Skills Are Evolving but Not in the Way You Think
The report highlights a clear hierarchy in skill demand, led by digital literacy (77%), followed by customer experience management (68%) and communication skills (61%). This shift reflects how hiring is increasingly aligned with evolving business needs, with employers also placing greater emphasis on adaptability, critical thinking, and data-driven capabilities as AI, automation, and analytics become more integrated across business functions.
However, Balasubramanian cautions against oversimplifying the narrative: “It would be a very rich statement to say ‘these are the skills everyone needs.’ India’s workforce is too diverse for that.” He adds, “Skills demand depends entirely on the ecosystem you are in.”
AI: Enabler, Not Equaliser
While AI continues to dominate boardroom conversations, its real impact varies significantly across sectors and roles.
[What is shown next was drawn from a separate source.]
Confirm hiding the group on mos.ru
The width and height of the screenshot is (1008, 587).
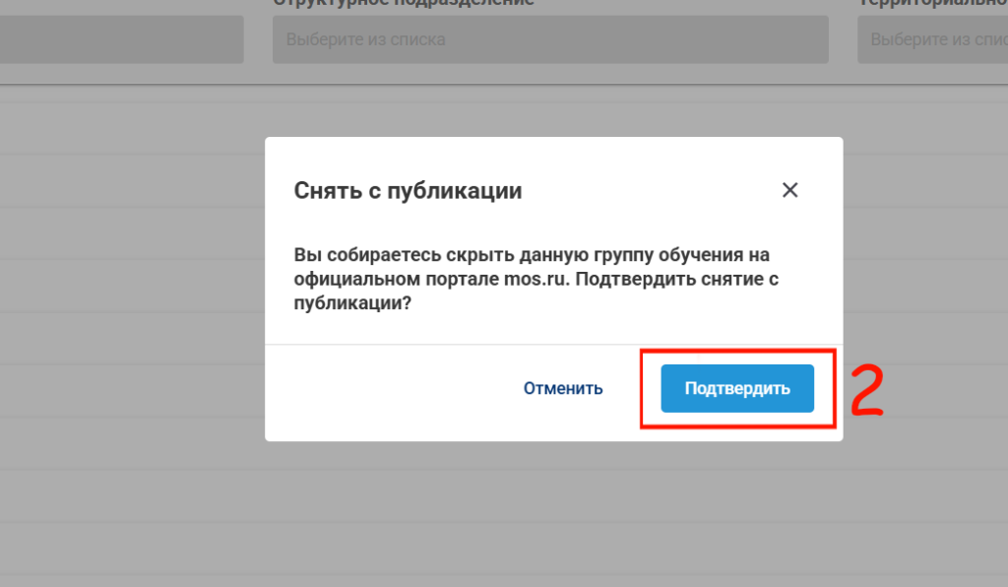click(737, 388)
As Balasubramanian puts it, “AI is just the latest in a long line of technologies aimed at improving productivity that’s all there is to it.” He adds: “A lot of the AI-driven productivity narrative today is still hype. Real gains exist, but they’re not as widespread as people assume.”
Where Growth and Pay Are Concentrated
Sectoral trends reinforce the idea that India’s workforce shift is deeply tied to both digital and core economy growth.
E-commerce and tech startups lead hiring intent with a NEC of 8.9%, followed by healthcare and pharmaceuticals (7%) and manufacturing, engineering, and infrastructure (6.6%).
At the same time, manufacturing, infrastructure, and energy-linked sectors continue to sustain demand, driven by capital expenditure, supply chain realignment, and policy incentives.
This demand is also reflected in compensation trends, with EV and EV infrastructure (10.5%), fintech (9.9%), and healthcare (9.7%) offering the highest salary increments.
The Rise of Capability-Driven Hiring Hubs
Hiring is also becoming more geographically concentrated.
Bengaluru leads with 67.9% employer expansion intent, followed by Hyderabad (57.8%) and Pune (56.1%), while Mumbai and Chennai continue to see steady growth backed by strong manufacturing, engineering, and R&D ecosystems.
This signals a shift where talent availability, infrastructure readiness, and sectoral depth are becoming more critical than population scale alone.
The ‘Proximity to Product’ Rule
Perhaps the most defining insight for the future of work is this:
“The closer you are to the product, the safer your job is. The farther you are, the higher the risk of redundancy,” says Balasubramanian.
“Roles in manufacturing, logistics, and sales where you directly interact with the product are far more resilient.”
This aligns with where job growth is strongest manufacturing, logistics, construction, and infrastructure. In contrast: “Routine, back-office, and service-oriented roles are more vulnerable to automation and AI,” he adds.
A Consumption Boost with a Caveat
The improving outlook is also tied to macroeconomic tailwinds.
“A series of fiscal and monetary interventions have effectively put more money in people’s hands, and coupled with inflation staying at multi-year lows over the past few months, that has created the right conditions for consumption to pick up. In a consumption-driven economy like India, this naturally feeds into improved hiring sentiment,” notes Balasubramanian.
However, he cautions that these trends need to be taken with a pinch of salt, noting that any external shocks, particularly around energy prices or a rise in inflation, could quickly reverse the current momentum, dampen consumption, and lead companies to scale back or roll back their hiring plans.